The 2nd Congress of The Asian Association of Women's Studies (CAAWS 2010)

Time:
9 Dec 2010 - 11 Dec 2010

 

Georgetown, Penang, Malaysia

Thirty five years have lapsed since the first United Nations World Conference on Women in 1975 acknowledged women's rights and gender equality as critical components in addressing social equality and justice within the international community and by national governments. Since then, women's movements, both globally and locally have lobbied governments and stakeholders in society to take active steps to overcome all forms of discrimination against women.  With slow progress and many challenges in the initial stages, the United Nations in the early 1990s introduced the strategy of ‘gender mainstreaming' so that governments and organisations could implement more effective and transformational programmes to counter the diluted versions of projects which merely ‘integrate women' in the development process.

Despite these notable efforts gender inequalities continue to persist and could even worsen during this period of unstable political and economic environment. Gender mainstreaming has been criticised as being ineffective in providing redress in the face of gender injustices. The 2010 Asia-Pacific Human Report (UNDP, 2010) which fore-grounded gender equality as its main theme noted that "in every country across Asia and the Pacific, pervasive gender inequality remains a barrier to progress, justice and social stability". It underscored the point that despite growth in the region, gender inequality has cut even deeper for poorer and marginalised groups.

We currently live in a period of crisis, uncertainty and possibly, epochal changes. Social and gender justice has been stalled as the period of neo-liberal globalisation saw a shift from the politics of redistribution to that of recognition, with a focus on identity and difference rather than social solidarity based on justice and respect (Fraser, 2003).

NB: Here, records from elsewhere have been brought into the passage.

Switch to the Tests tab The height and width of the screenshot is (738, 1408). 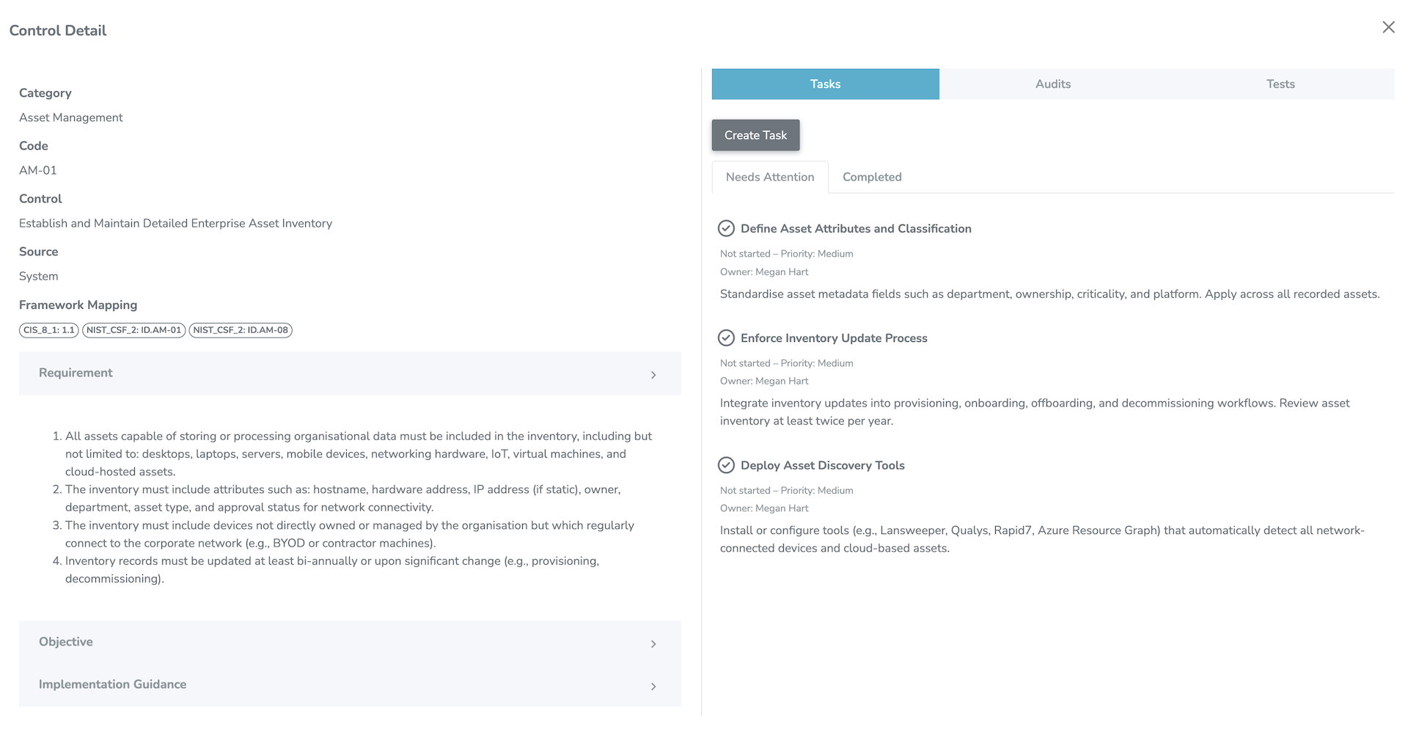coord(1280,84)
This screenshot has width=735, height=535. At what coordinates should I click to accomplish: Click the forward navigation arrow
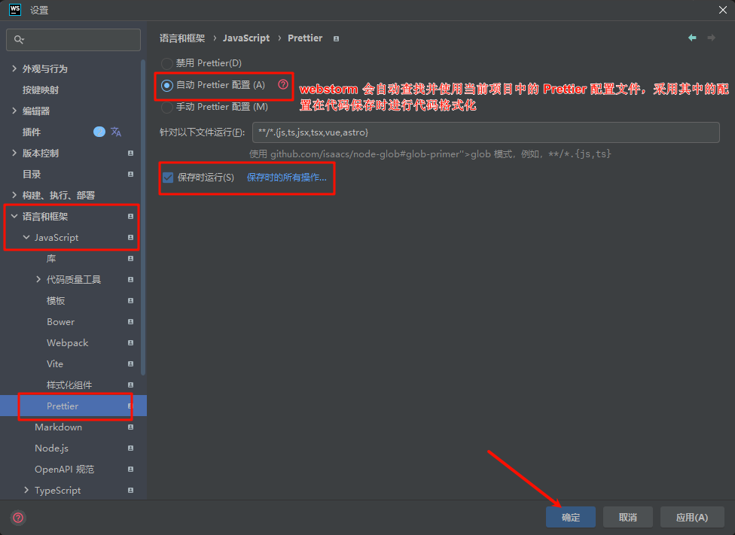click(710, 38)
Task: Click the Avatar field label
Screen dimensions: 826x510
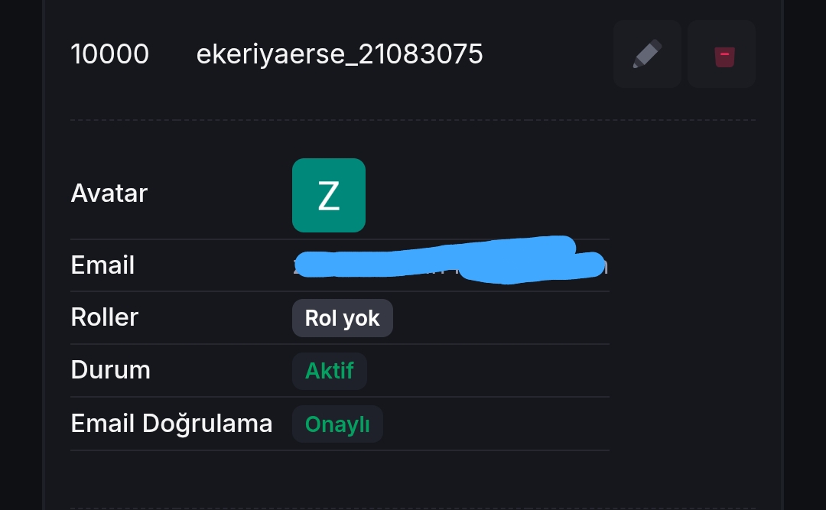Action: point(109,193)
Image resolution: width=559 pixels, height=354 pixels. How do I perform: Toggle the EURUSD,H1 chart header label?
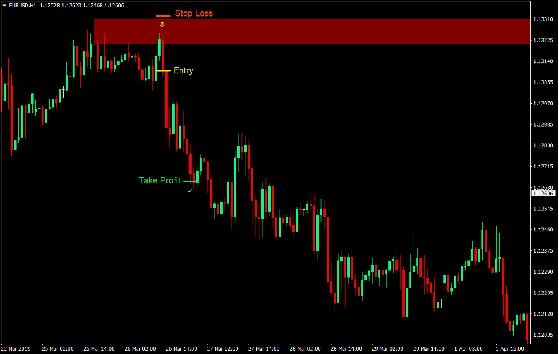click(23, 5)
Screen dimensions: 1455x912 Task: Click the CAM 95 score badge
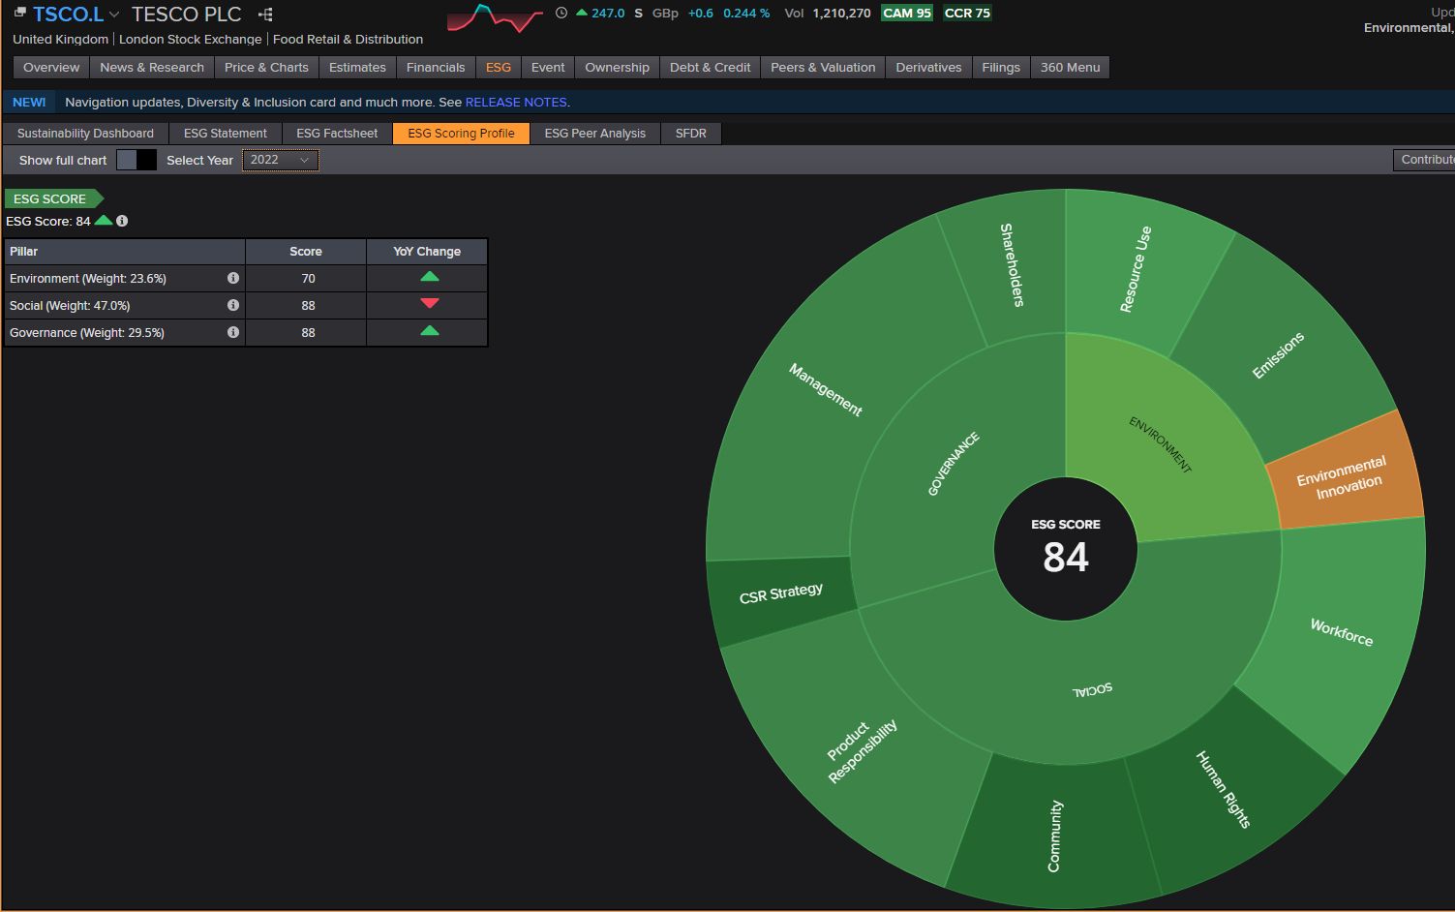907,13
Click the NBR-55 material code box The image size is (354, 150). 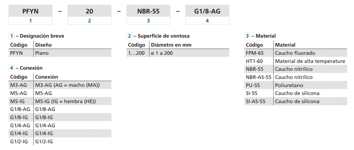148,11
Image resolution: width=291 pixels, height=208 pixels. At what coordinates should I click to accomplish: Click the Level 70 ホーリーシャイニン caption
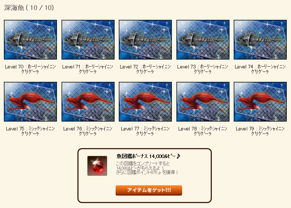point(30,69)
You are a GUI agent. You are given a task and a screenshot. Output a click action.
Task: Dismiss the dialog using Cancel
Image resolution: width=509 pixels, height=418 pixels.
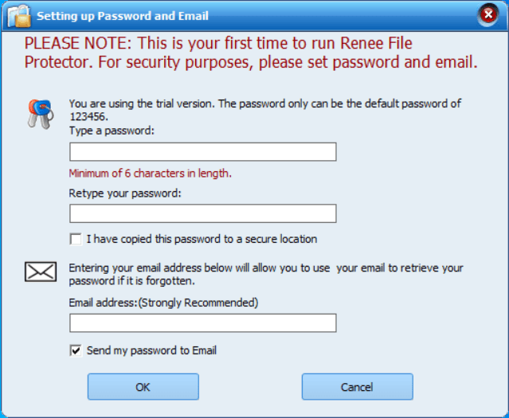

Can and should the two struggles be reconciled? What would be the implications on power relations of various social forces in society - from those based on class to those groups organised under the banner of ethnicity, culture, gender and sexuality to name but a few? How can one demand justice from the state, one which is mediated by different elements, and within different political contexts - from democratic to authoritarian regimes?